[start AVAILABLE RECORDS]

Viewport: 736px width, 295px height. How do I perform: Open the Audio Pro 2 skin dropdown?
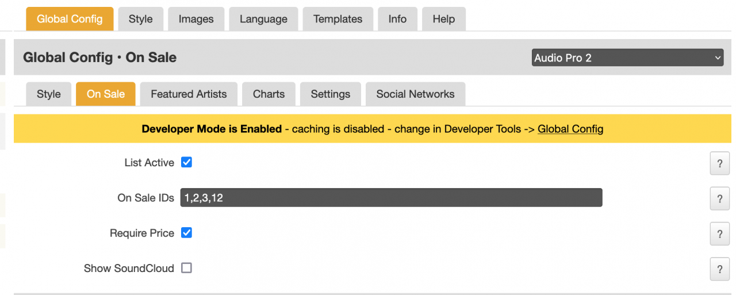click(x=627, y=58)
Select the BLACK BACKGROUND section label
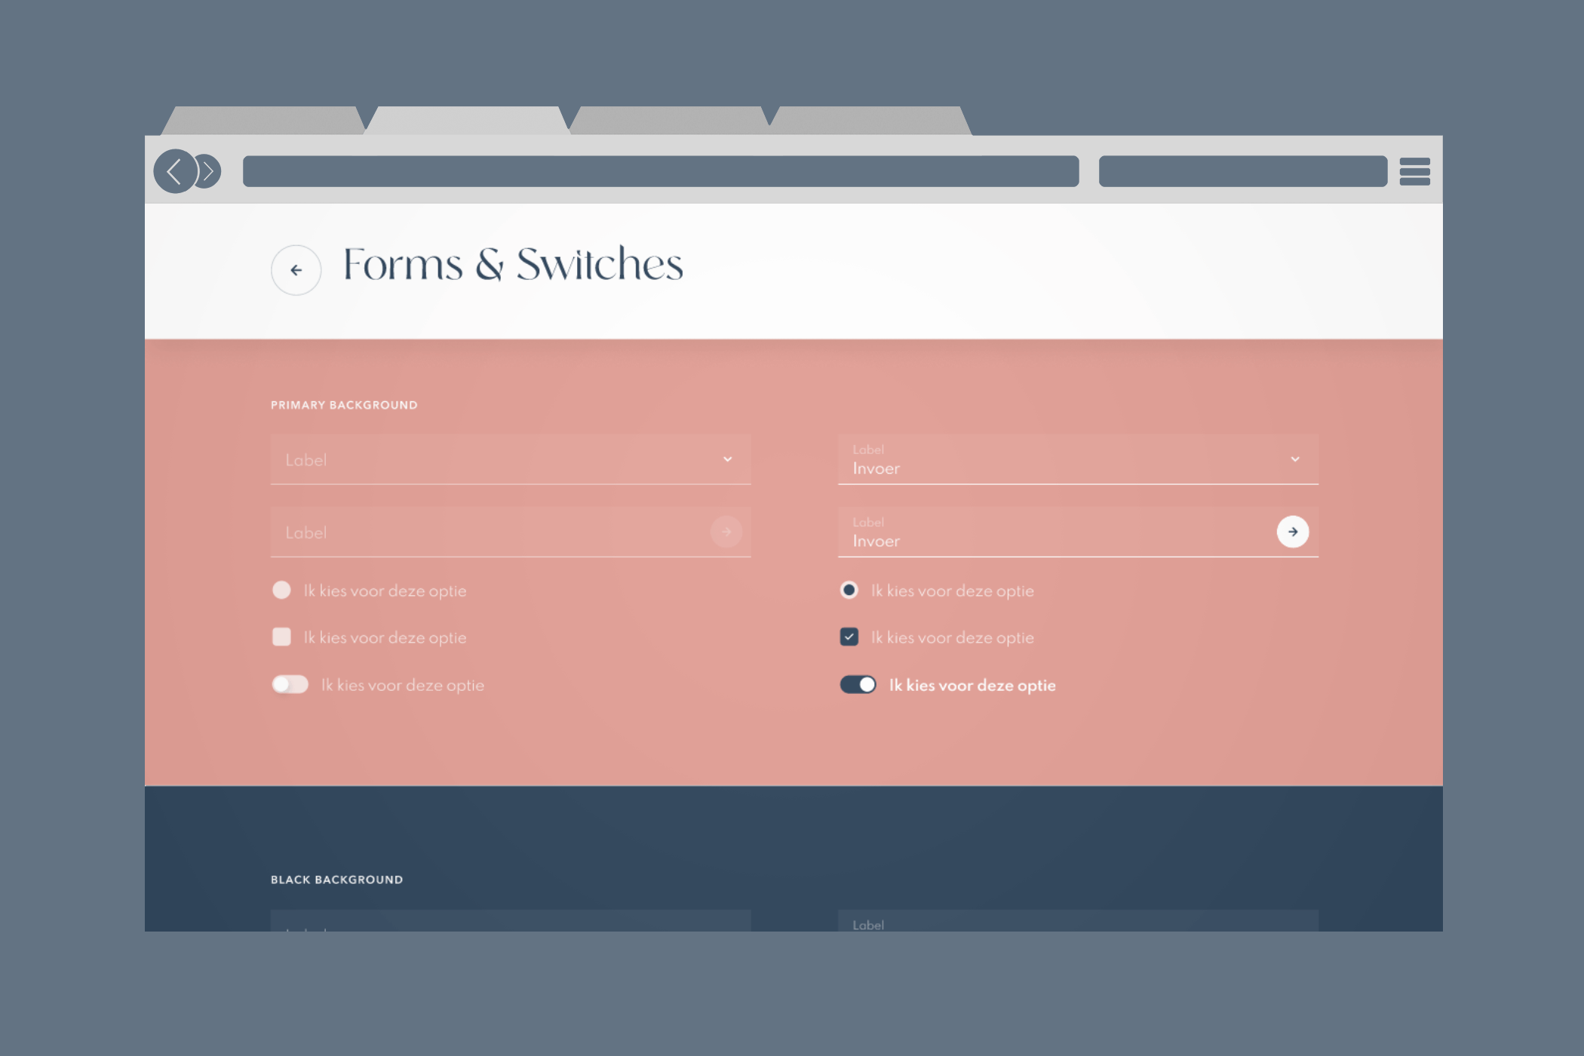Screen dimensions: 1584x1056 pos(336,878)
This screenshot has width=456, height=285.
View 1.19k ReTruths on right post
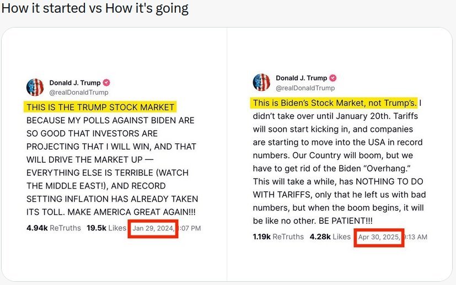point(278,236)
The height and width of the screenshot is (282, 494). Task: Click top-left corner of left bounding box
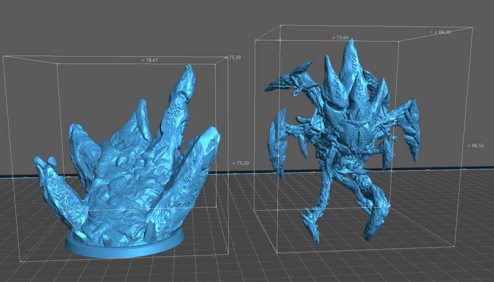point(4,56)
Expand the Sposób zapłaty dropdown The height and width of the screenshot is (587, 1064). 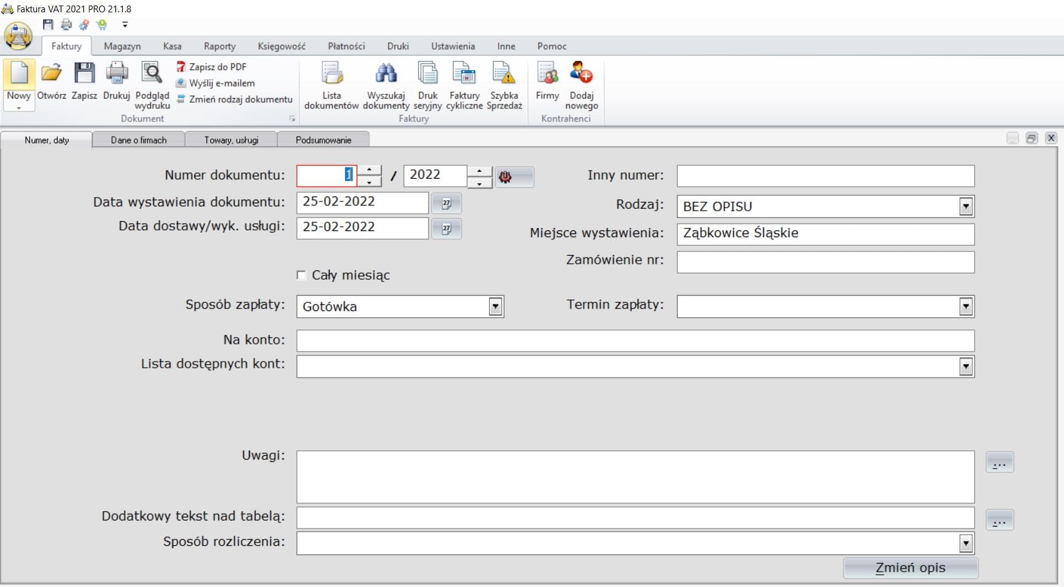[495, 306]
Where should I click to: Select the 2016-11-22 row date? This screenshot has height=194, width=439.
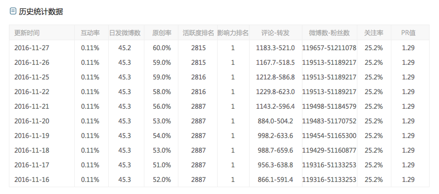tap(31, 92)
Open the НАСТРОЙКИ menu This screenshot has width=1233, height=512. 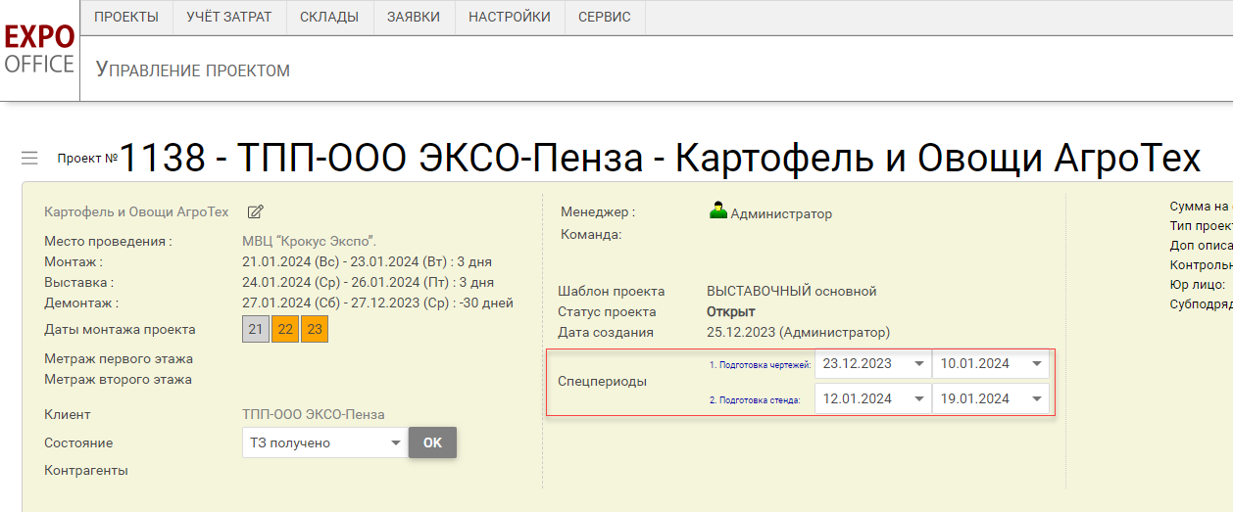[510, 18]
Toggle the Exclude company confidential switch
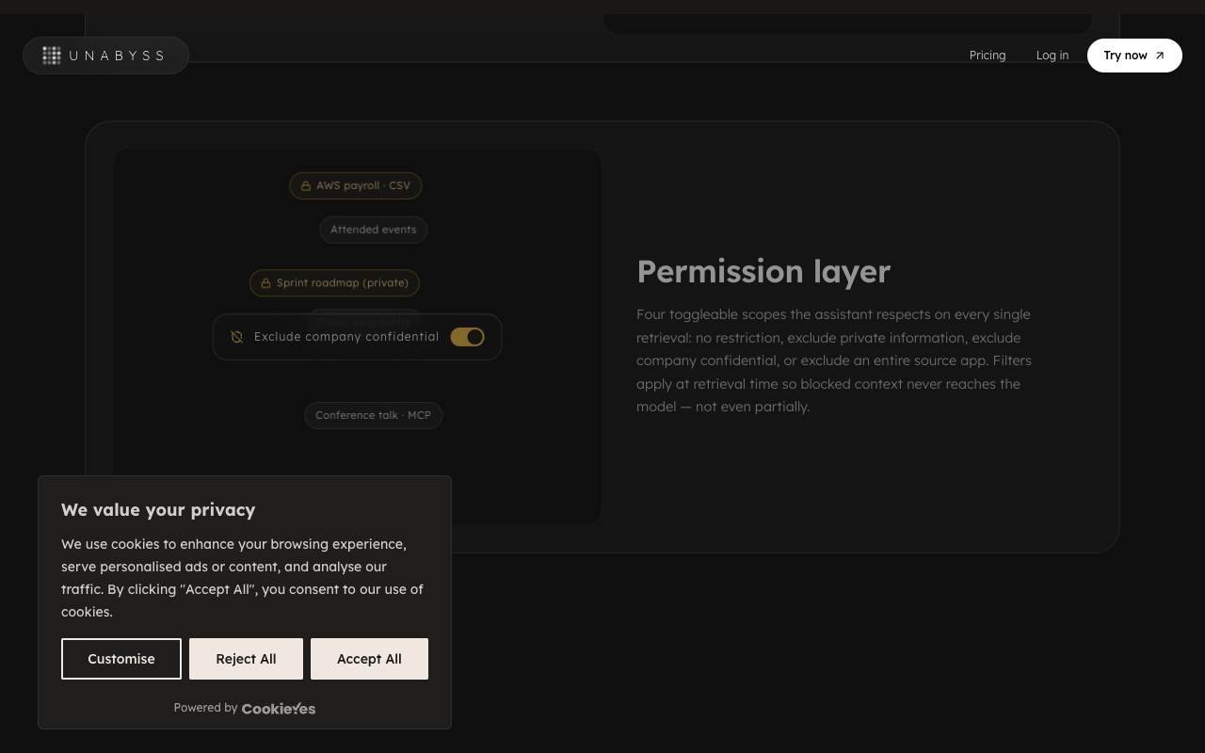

[end AVAILABLE RECORDS]

** WHAT YOU NEED TO DO **
List each line of the items above that contains the word "Select", copying every such line in full.

** FULL ANSWER **
Select the BLACK BACKGROUND section label
Where should I click to: Select the 2016-11-22 row date? This screenshot has height=194, width=439.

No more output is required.